Their works also resemble instrumental segments from Dave Matthews Band with the use of saxophones and violins to illustrate calm happiness.
But Hidden City has connotations of impressionist music that resemble 19th century’s Claude Debussy’s work, sometimes in more ways than one. In Debussy’s masterpiece, “The Sunken Cathedral,” the artist titles the piece after a cathedral subsumed in water, but he uses musical imagery—the impressions from impressionist music—in order to instrumentally speak about more subtle emotions of gratitude and loss.
Philosopher Friedrich Nietzsche wrote that all great art is fundamentally about gratitude, and Johann Wolfgang von Goethe’s novel Werther, itself based on an opera, has a chapter where the main character Werther can’t write a love song because he has left it behind.
It’s the feelings of gratitude and ultimately non-self that exists in Hidden City’s compositions, especially their song titled “Being in Love Part Two.”
The quiet sweeps of melodies and interactions between piano and woodwinds sidestep feelings of sadness for a deeper form of inspiration. This particular composition isn’t hung up on sadness about lost love so much as eagerness to deliver the message.
Hidden City’s consideration of love and impressionism resembles that of Russian-French artist, Marc Chagall and his piece, “Chagall’s Window.”
Contemporary Pablo Picasso said Chagall was a painter who really understood color. His paintings are fabulous surreal scenes where the artist uses dark blues, greens and loud bright yellows to describe an idealized love.

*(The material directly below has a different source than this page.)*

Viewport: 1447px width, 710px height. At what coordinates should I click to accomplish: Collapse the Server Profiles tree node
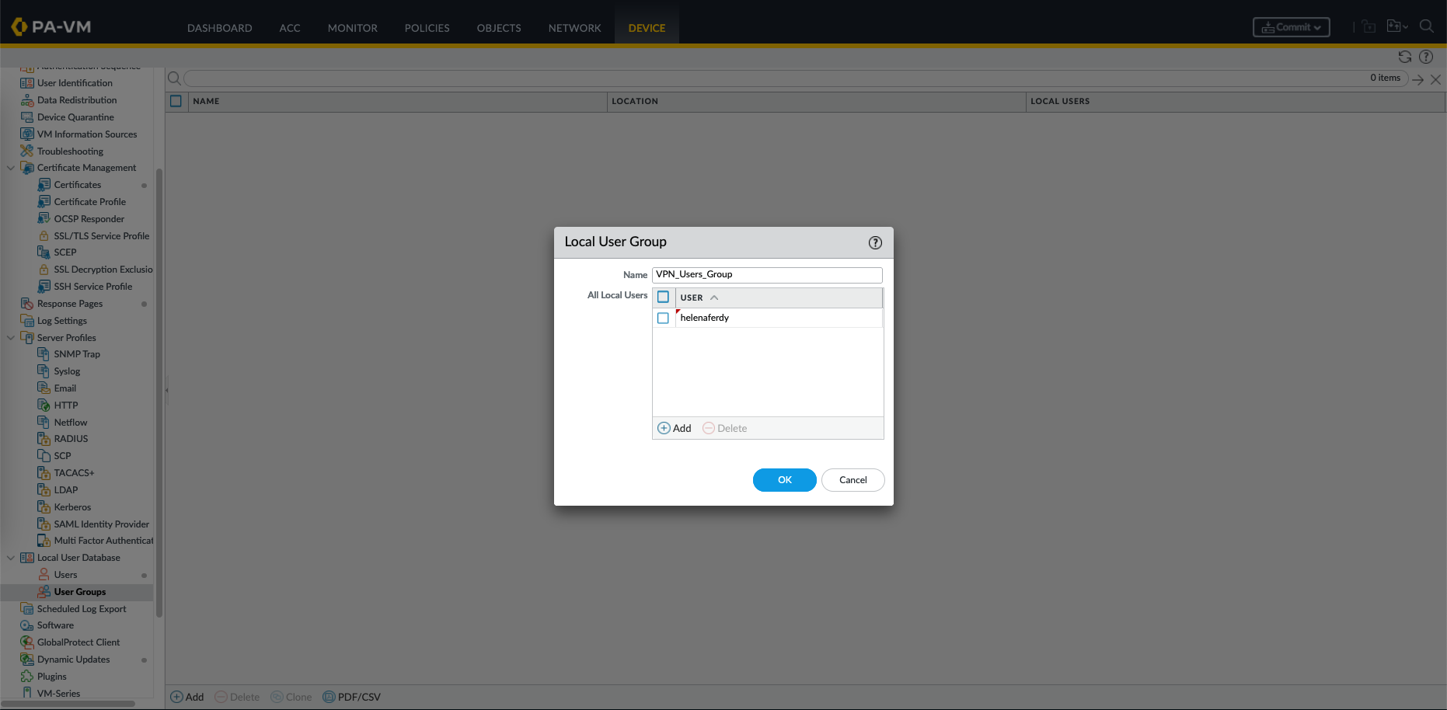(11, 338)
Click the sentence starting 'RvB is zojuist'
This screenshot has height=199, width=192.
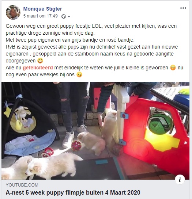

In the same way, Hidden City’s portrait of the artist is ruminative and thoughtful, but not sad. In fact, these composers aren’t afraid of a little humor.
“Adrian’s War” sounds like a tuning-session jam from a classical orchestra or the Grateful Dead. Adrian fought a war, but it sounds like the subject didn’t really launch any bombs or kill anyone. Adrian must have complained in stark terms, yet Hidden City isn’t content to leave their character at that.
The end of the song has a clear and organized comment to Adrian that might come from a mentor or a teacher who’s telling him not to let his emotions get the best of him.
Humor in “Celtic Contraption” has Hidden City playing with 21st century notions of Celtic music as quaint. “Celtic Contraption” uses a march beat that references to war music—think of the violent R-rated Mel Gibson movie Braveheart and the Scottish soldiers—but listeners might be more familiar with a family-friendly version of Celtic music more likely to be found at Diagon Alley in the Harry Potter films.
A similar irony appears in The White Stripes concert DVD, Under Great White Northern Lights, where the band’s introduction music is Scottish bagpipes’ war music.
Hidden City are excellent composers with a lot on their minds, but like a good friend, their music is conversational and witty.
“Dancing Mastodons” plays with ancient Chinese music by using flutes that punctuate long sweeps with short accented notes. By exploring world music and 19th-century impressionism, Hidden City’s music has the feeling of a pick-me-up starting point.
It may be that this is what’s “hidden” in Hidden City: The artists want to invite their listeners into exploration and wonder without being overbearing.